Assim, o conteúdo de uma imagem ou ideia reprimida pode abrir caminho até a consciência, com a condição de que seja negado. A negação é um modo de tomar conhecimento do que está reprimido. Há uma suspensão da repressão, e não necessariamente uma aceitação do que está reprimido.
Nesse ponto, a função intelectual está separada do processo afetivo. Persiste o que é essencial à repressão; a única coisa desfeita é a repressão que evita que a ideia chegue à consciência. Temos êxito em vencer também a negação e ocasionar uma plena aceitação intelectual do reprimido, porém o processo repressivo não é removido. Um juízo negativo é o substituto intelectual da repressão.
A Função do Julgamento
Com o auxílio do símbolo da negação, o pensar se liberta das restrições da repressão e se enriquece com material indispensável ao seu funcionamento correto. A função do julgamento está relacionada, em geral, com duas espécies de decisões:
- Afirma ou desafirma a posse de uma coisa.

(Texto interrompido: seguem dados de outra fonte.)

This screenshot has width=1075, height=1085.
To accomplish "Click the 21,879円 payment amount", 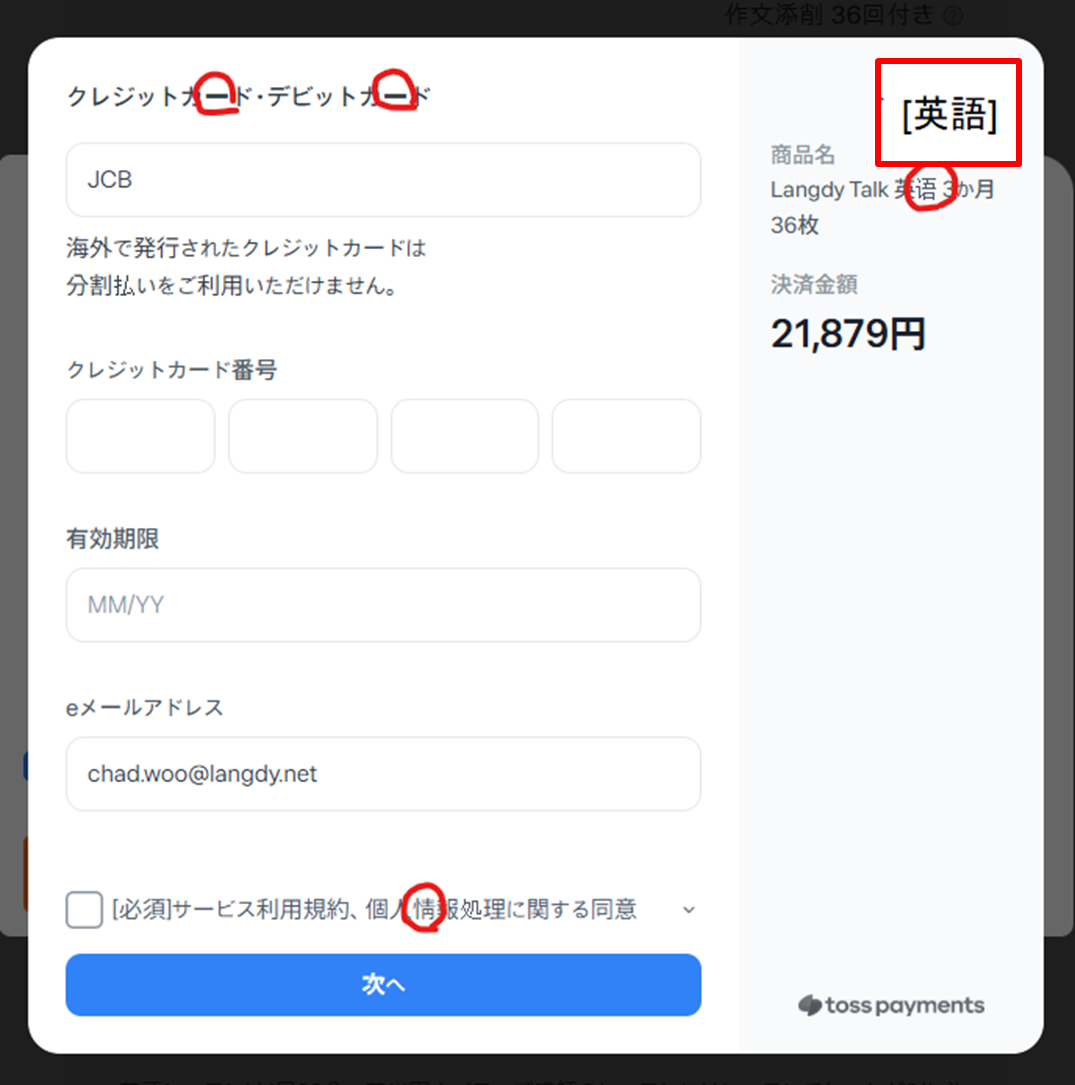I will click(x=848, y=334).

- Assevera ou discute que uma representação tenha uma existência na realidade (Teste de Realidade).
Ego-Prazer e Ego-Realidade
O ego-prazer original deseja introjetar para dentro de si tudo quanto é bom, e ejetar de si tudo quanto é mau. A segunda espécie de decisão tomada pela função do julgamento — quanto à existência real de algo de que existe uma representação (o teste de realidade) — é um interesse do ego-realidade definitivo, que se desenvolve a partir do ego-prazer inicial.
Agora, não se trata mais de uma questão de saber se aquilo que foi percebido será ou não integrado ao ego, mas sim de saber se algo que está no ego como representação pode ser redescoberto também na realidade. O que é irreal, representação e subjetivo, é apenas interno; o que é real está também lá fora.
A experiência demonstrou ao indivíduo que não só é importante uma coisa possuir o atributo ‘bom’, merecendo assim ser integrada ao seu ego, mas também que ela esteja no mundo externo, de modo a que ele possa se apossar dela sempre que dela necessitar. Todas as representações se originam de percepções e são repetições dessas.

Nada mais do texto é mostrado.